*** DATA TO EXAMINE Section Begins ***

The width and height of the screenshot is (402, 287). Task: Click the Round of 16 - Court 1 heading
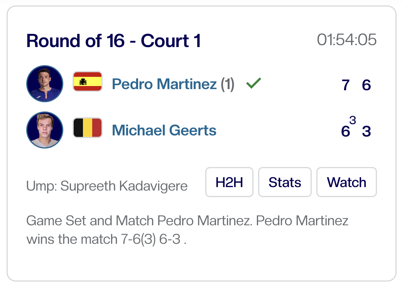113,41
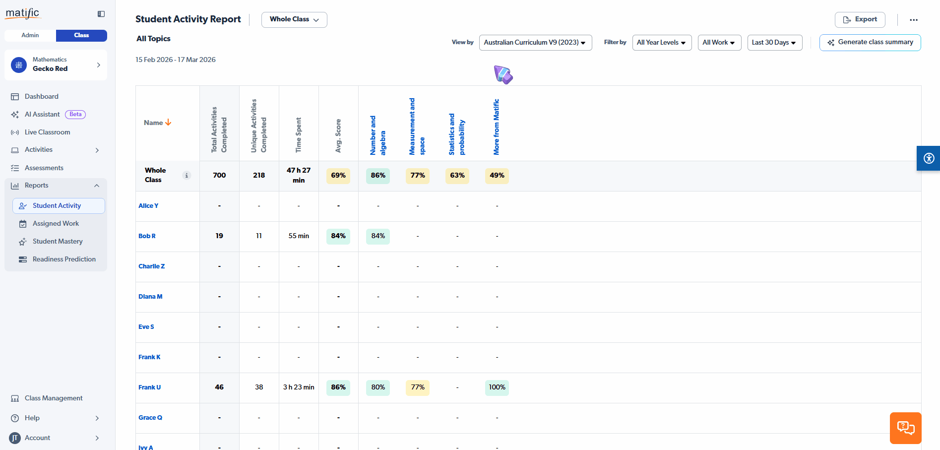
Task: Click Whole Class 69% average score badge
Action: click(x=338, y=176)
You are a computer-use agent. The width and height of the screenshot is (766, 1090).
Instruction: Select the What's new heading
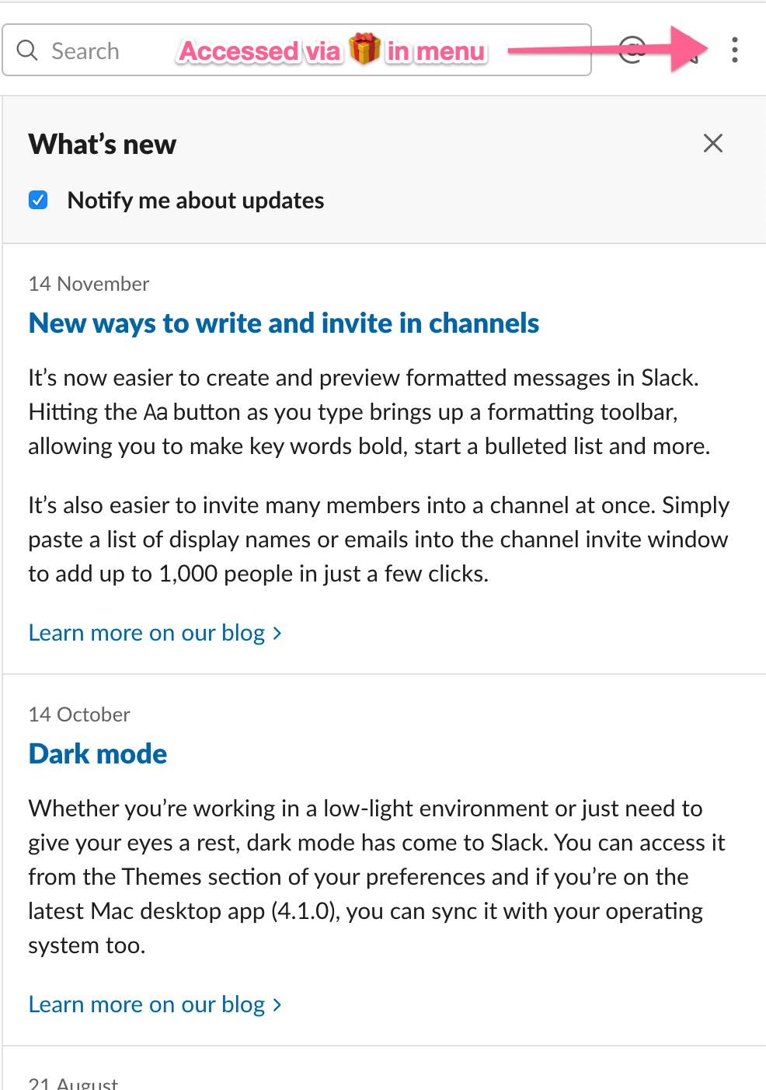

*** DATA TO EXAMINE Section Ends ***

- **TASK INSTRUCTIONS**
Omit all pictures and write out, exactly, only the lines from the line containing "You are a computer-use" through the last line of the entries above.

- **EXERCISE ANSWER**
You are a computer-use agent. The width and height of the screenshot is (766, 1090).
Instruction: Select the What's new heading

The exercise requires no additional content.